:: Task requirements ::
Among the entries, which lines carry the string "height"? Copy each of them.

:: Given entries ::
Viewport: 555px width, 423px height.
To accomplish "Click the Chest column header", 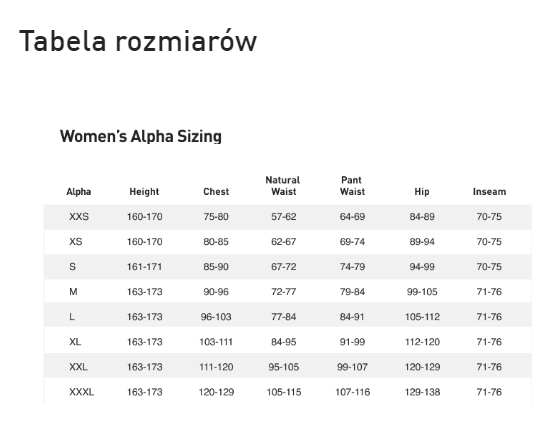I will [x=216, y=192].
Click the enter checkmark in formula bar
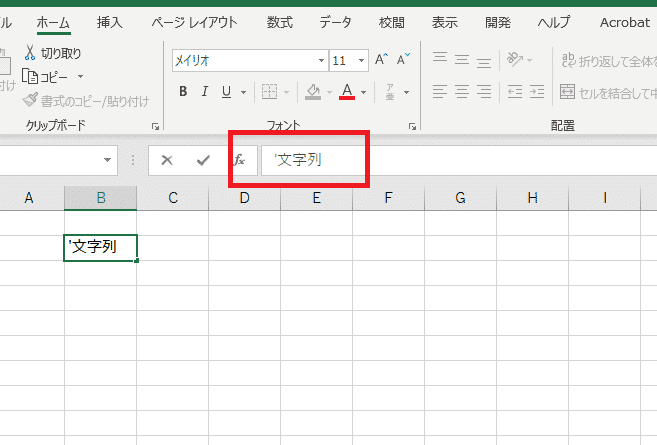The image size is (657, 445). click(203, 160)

---

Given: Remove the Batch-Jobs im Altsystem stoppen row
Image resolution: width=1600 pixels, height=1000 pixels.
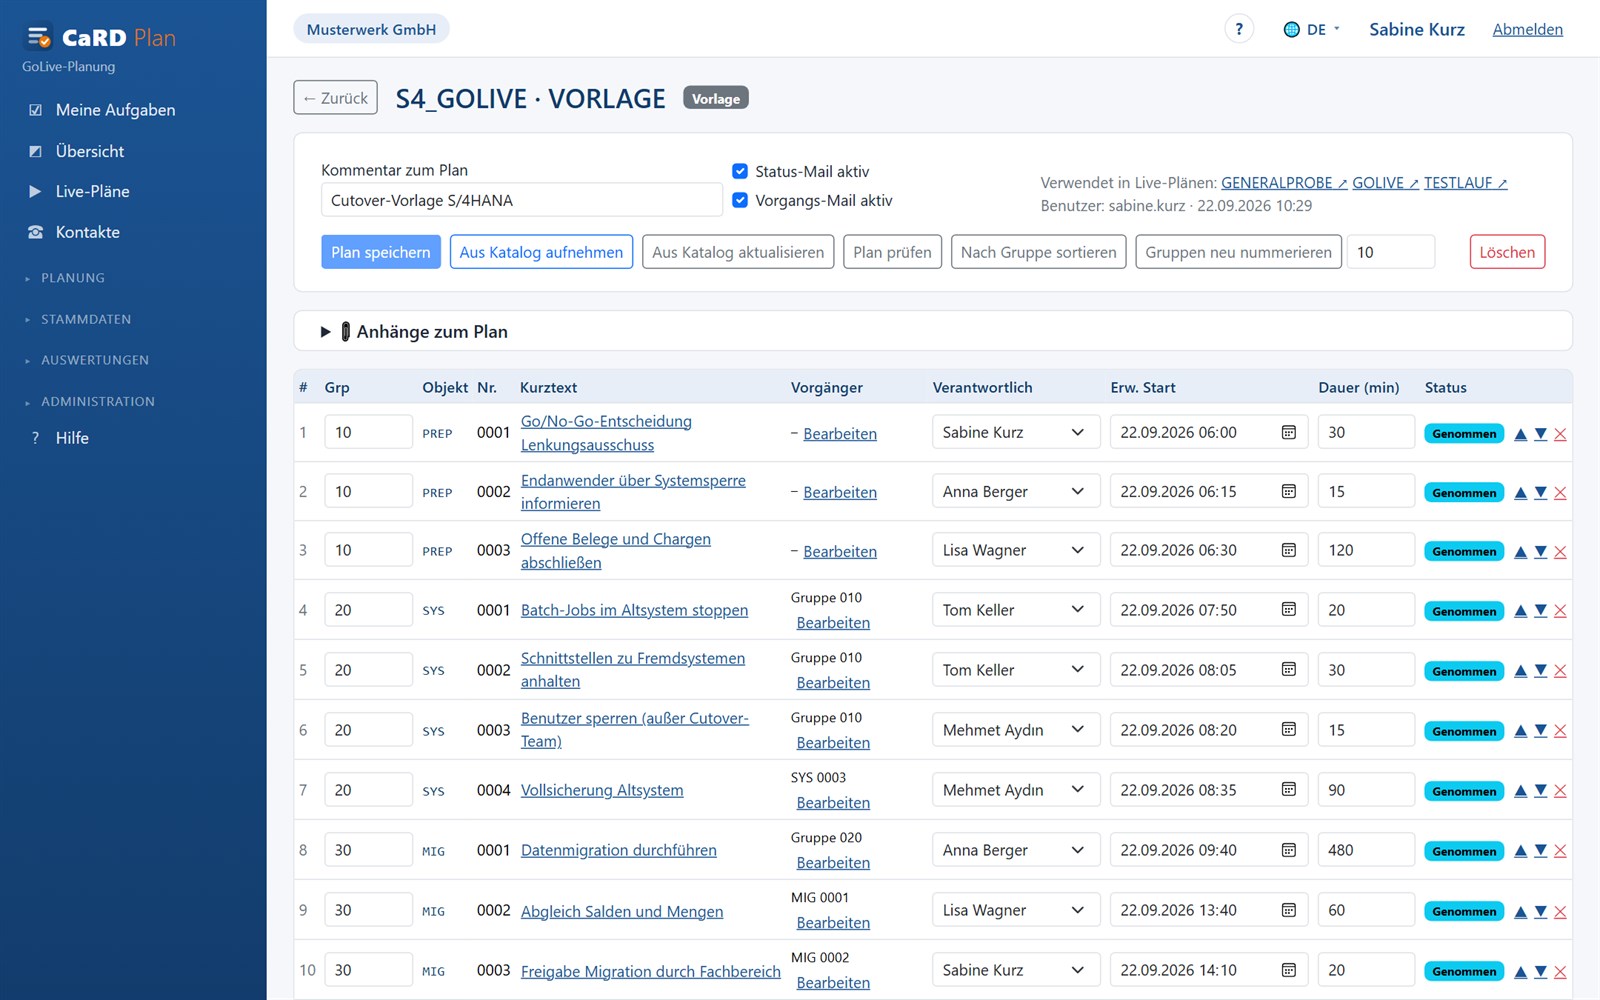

:: Exercise solution ::
Viewport: 555px width, 423px height.
Image resolution: width=1600 pixels, height=1000 pixels.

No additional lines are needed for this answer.